# I Many To Many Distances

1. Aug 26, 2016

### MarneMath

Here's my problem: I have approximately 500 million pairs of GPS coordinates. Each pair of point is unique and points (lat1,long1,lat2,long2) are considered to be the same as (lat2,long2,lat1,long1). Write now, i'm building a rather large table that'll contain the drive time calculations between each coordinate. I'm doing it in a rather naive way using an openstreemap API that calculates the distances. I'm essentially calculating the distance for each pair. Now, it occurs to me that there should exist a way to build a matrix that uses previously calculated distances in order to reduce the query times for long distance.

For example, if point A and B is calculated and we move onto point A C and if A B appears in the route for A C then we shouldn't have to search all the routes from A to C. We should be able to automatically select route A B and start searching from there.

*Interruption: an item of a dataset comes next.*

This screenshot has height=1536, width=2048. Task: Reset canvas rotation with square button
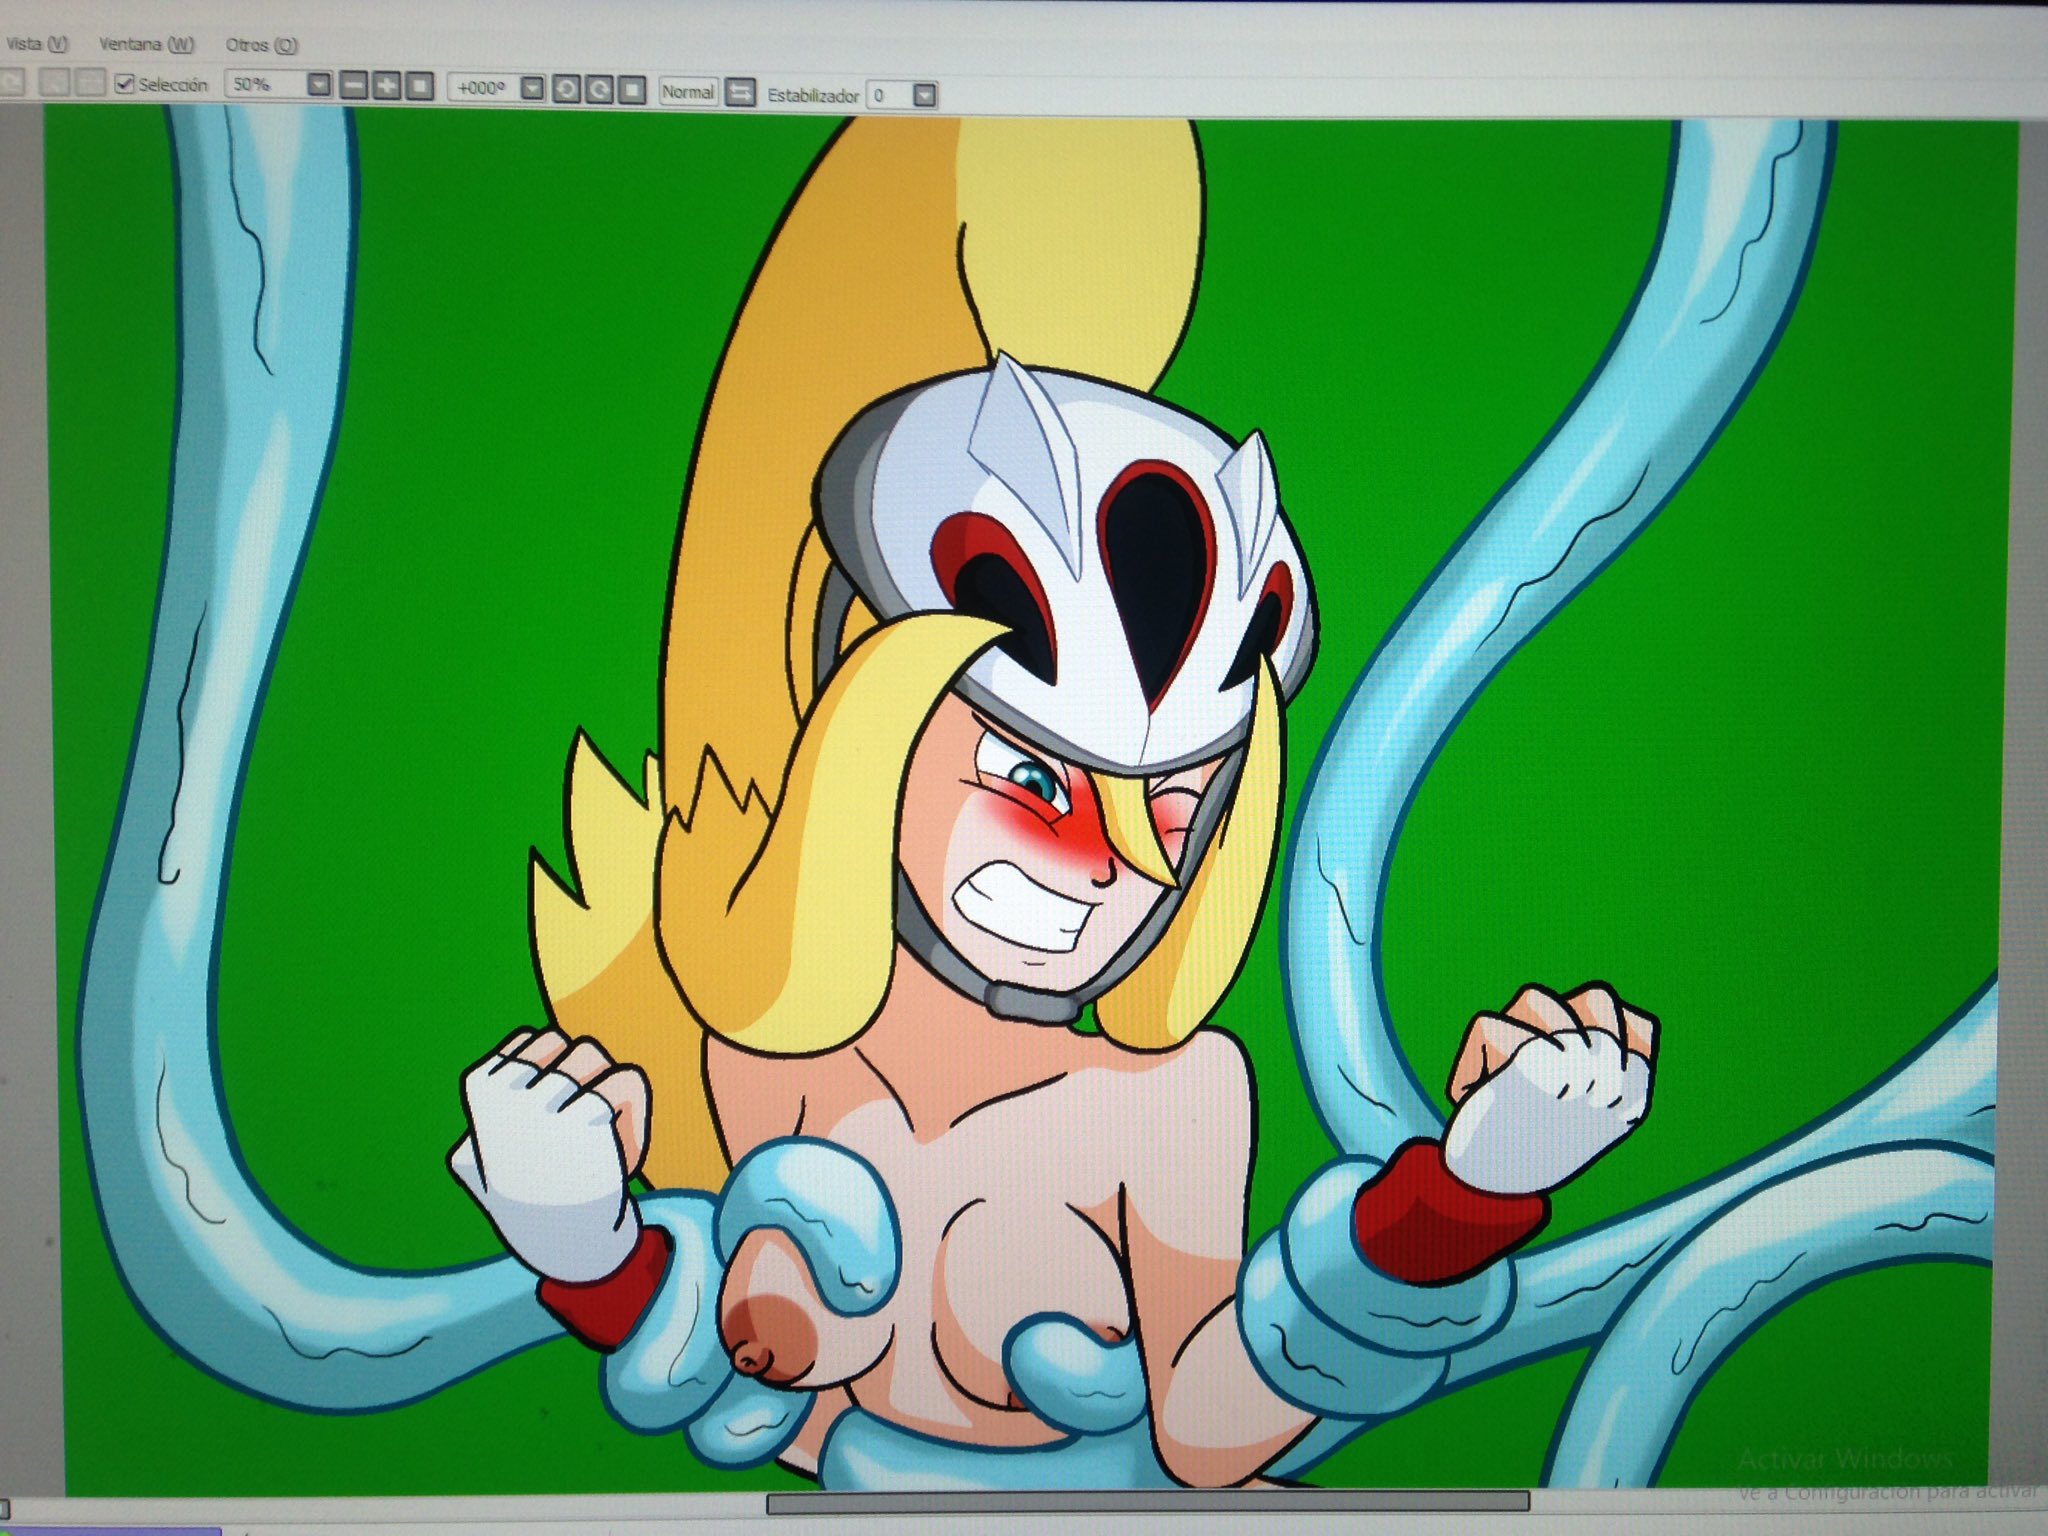pos(632,91)
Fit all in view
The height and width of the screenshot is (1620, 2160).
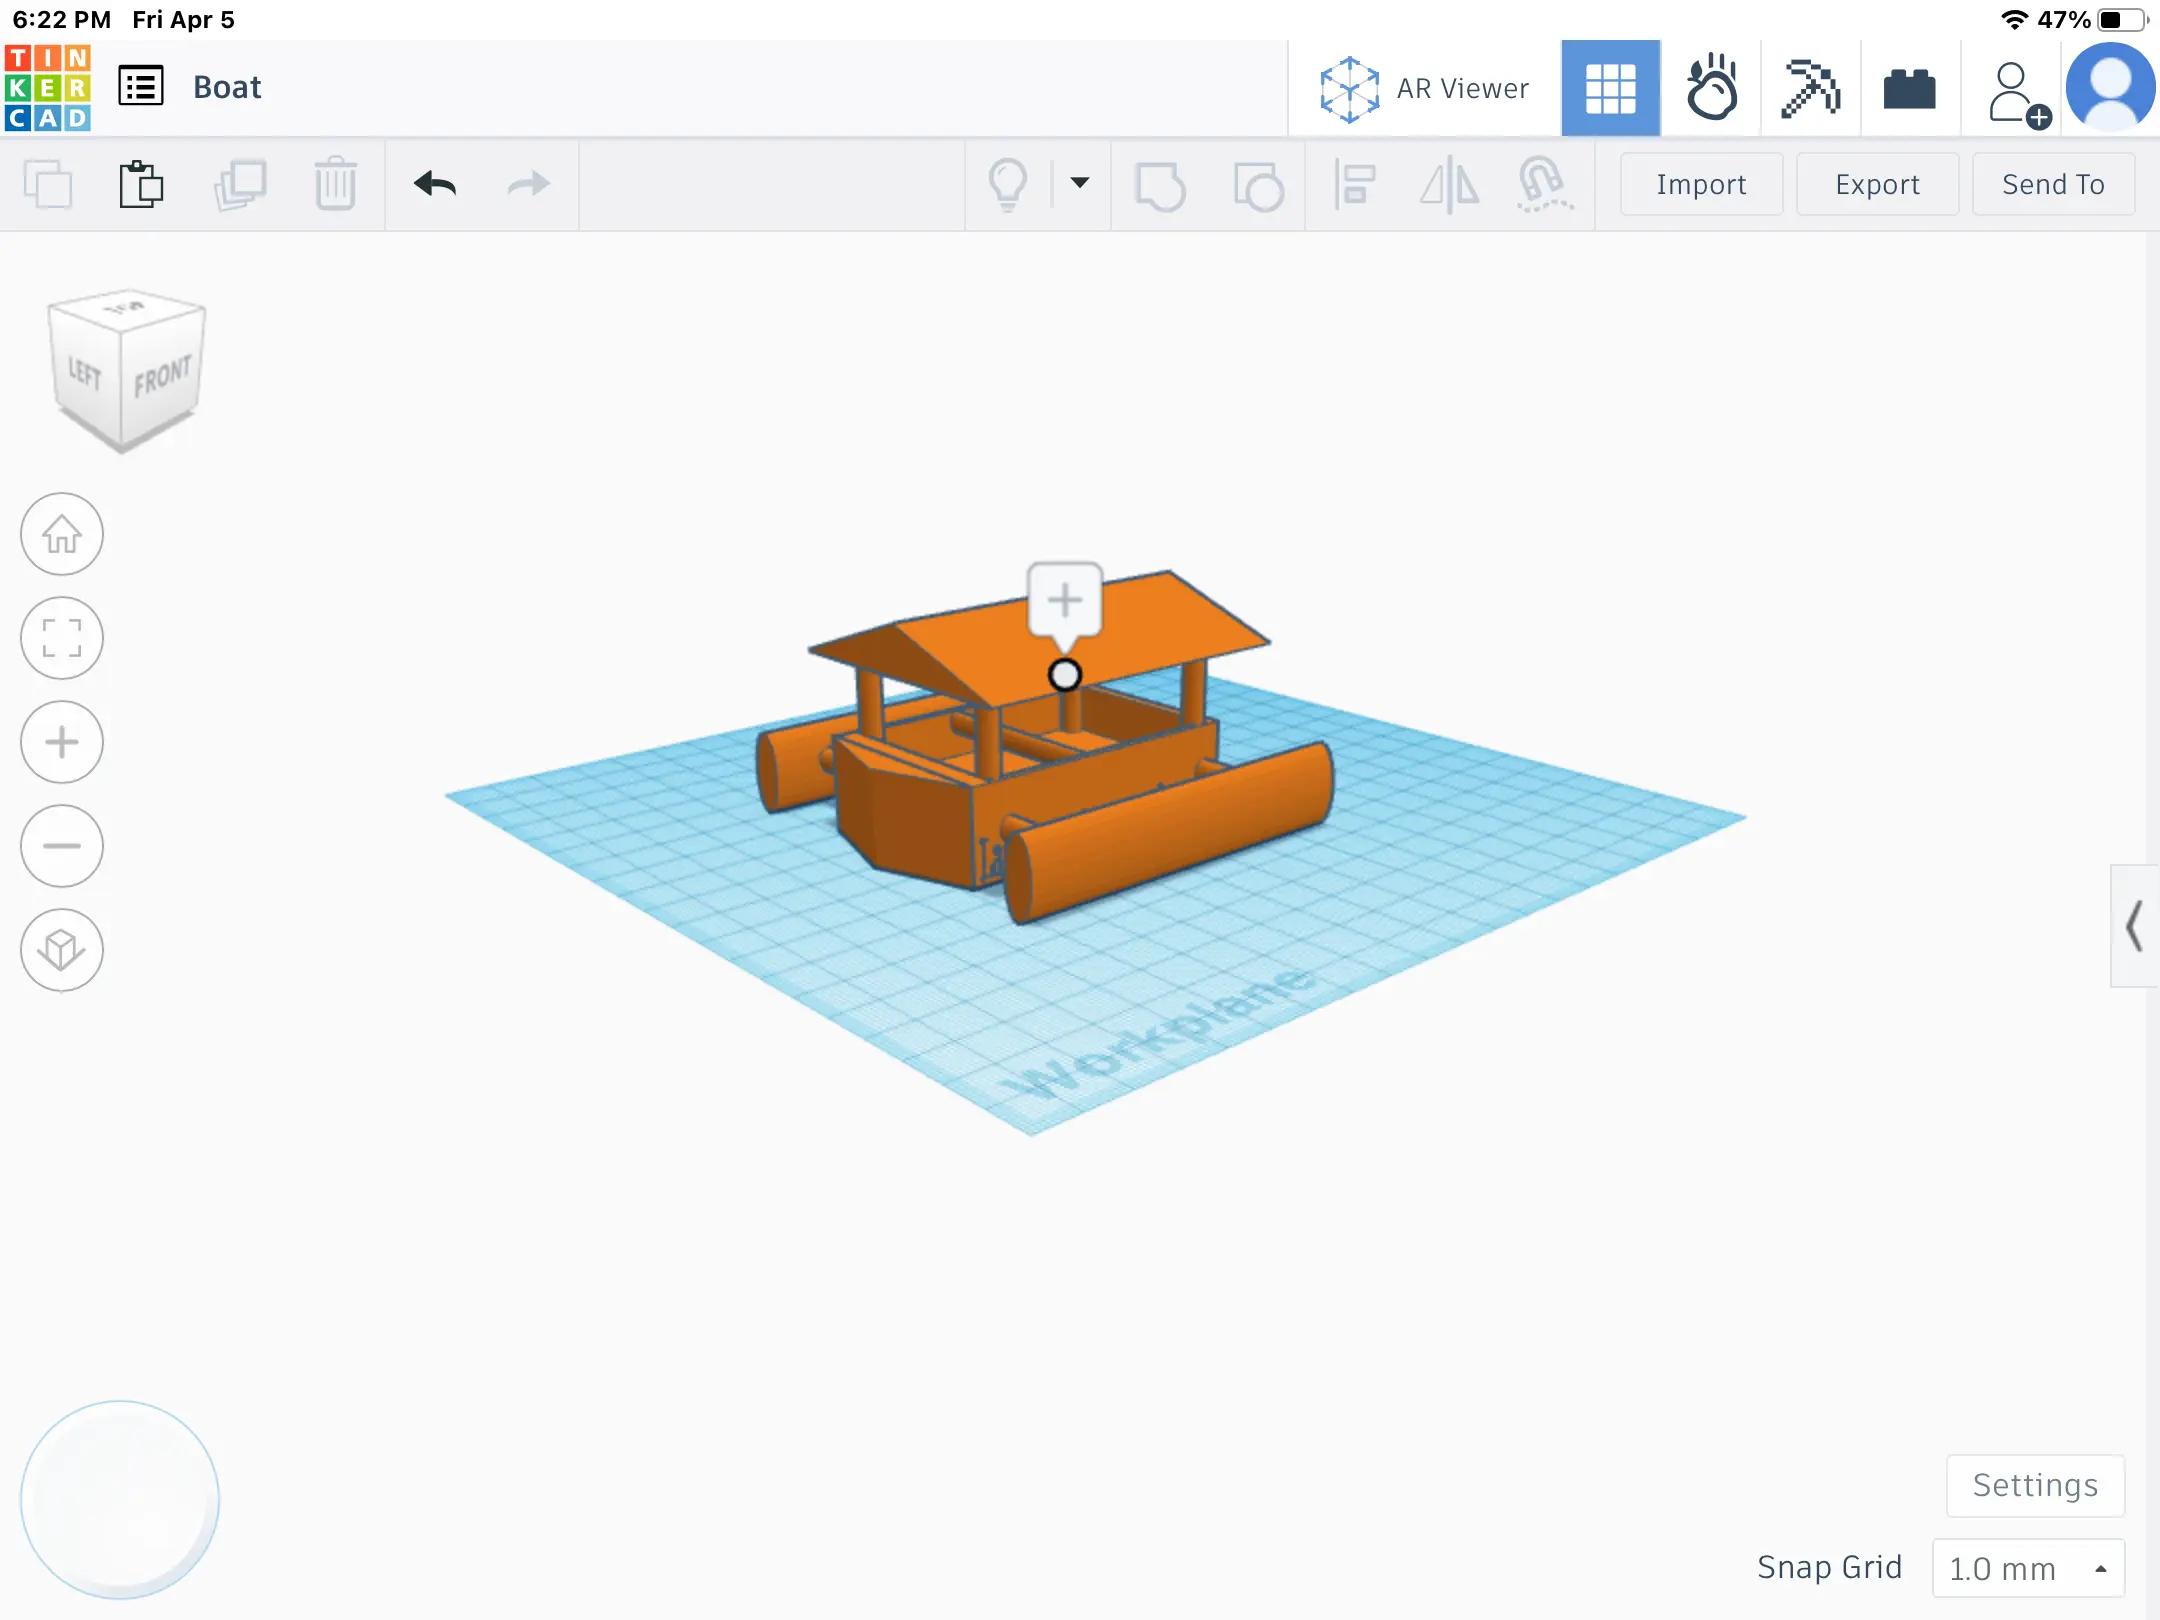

I was wondering if anyone knows of an algorithm that does this. I vaguely recall something similar many years ago but I haven't found anything via Dr. Google.

Thanks!

2. Aug 26, 2016

### Staff: Mentor

How do you know if AB is on the route for AC?

3. Aug 26, 2016

### MarneMath

The entirety of the mapped has a contraction hierarchy layer and locally indexed.

4. Aug 27, 2016

### SteamKing

Staff Emeritus
Well, I guess you don't mind flogging the old computer with these calculations!

What you are doing sounds like a variant of the Traveling Salesman Problem. Given an arbitrarily long list of cities and the distances between pairs of cities (by whatever route), the TSP solution finds a single ordered list of these cities which has the least total distance to cover to visit all of them in turn.

https://en.wikipedia.org/wiki/Travelling_salesman_problem

Even Dr. Google has something on this.

It's not clear what is contained in this massive DB of 500 million points, but you should be able to whittle down the point data to something more managable, otherwise your grandkids might be waiting for the final answer to pop out of the optimization process.

5. Aug 27, 2016

### MarneMath

I may have not been clear regarding the exact nature of the problem. The route of the problem has been implemented already by a well known algorithm. The query time for a route from LA to NY isn't the issue at play. The problem deals with the repetitiveness of the problem and my inefficient method. So, let me clear this up. As of this morning, I already calculated the distances for all 500 million points. It took 8 days; however, this is rather inefficient if I ever receive a different set of 500 million points. What I would like to do is utilize the nodes created from a previous paths found to speed up of the time calculation in the process.

I think I basically came up with a solution, but it isn't elegant. I'm using Apache Spark to cache the nodes so when the program identifies a node in the cache it stop searching different paths and begins a new node from the end point of the previously calculated node.

edit: There's also other badness that comes with my implementation. Since a shuffle step is guaranteed and the data is not read in order I can't guarantee that the closest points are calculated globally, but locally I can. It's rather annoying though.

Last edited: Aug 27, 2016
6. Aug 27, 2016

### Stephen Tashi

Since you mention "searching" it appears that your goal is to determine the shortest driving time between each pair of points. Is that correct? If so, I don't understand the statement "if A B appears in the route for A C". Is this assuming A B appears in "the" route knowm to the be quickest route between A and C ? Or are you saying that if A B appears in a given route between A and C then we can incorporate what we know about the quickest route between A and C in searching for ways to improve that given route ? - namely we don't try to improve the given route by changing the part that goes between A and B.

If you are saying the latter, I don't think it is always a safe assumption. For example, the quickest route between A and C might bypass B. If you know that any route between A and C must go through B then I think it's a correct assumption.

7. Aug 27, 2016

### MarneMath

Hey Stephen, you're right that isn't a good assumption. I think the way around this would be to enable priority queueing into the mix. However, programmatically this makes the problem quadratic in nature. I think by adding an adjacent listing method to the function then that'll reduce the time complexity. I'll bang my head on this tomorrow.

8. Aug 27, 2016

### SteamKing

Staff Emeritus
That's the Law of the Short Cut.

It's still not clear where all of these 500 million points come from.

Are these points all located on existing roads? Are some scattered randomly across the countryside, where no transportation infrastructure exists?

9. Aug 28, 2016

### MarneMath

They should exists on roads. Thankfully, it doesn't particularly matter. If a graph cannot be generated then my code moves the GPS coordinates to a secondary table for it to be reevaluated by a data analyst.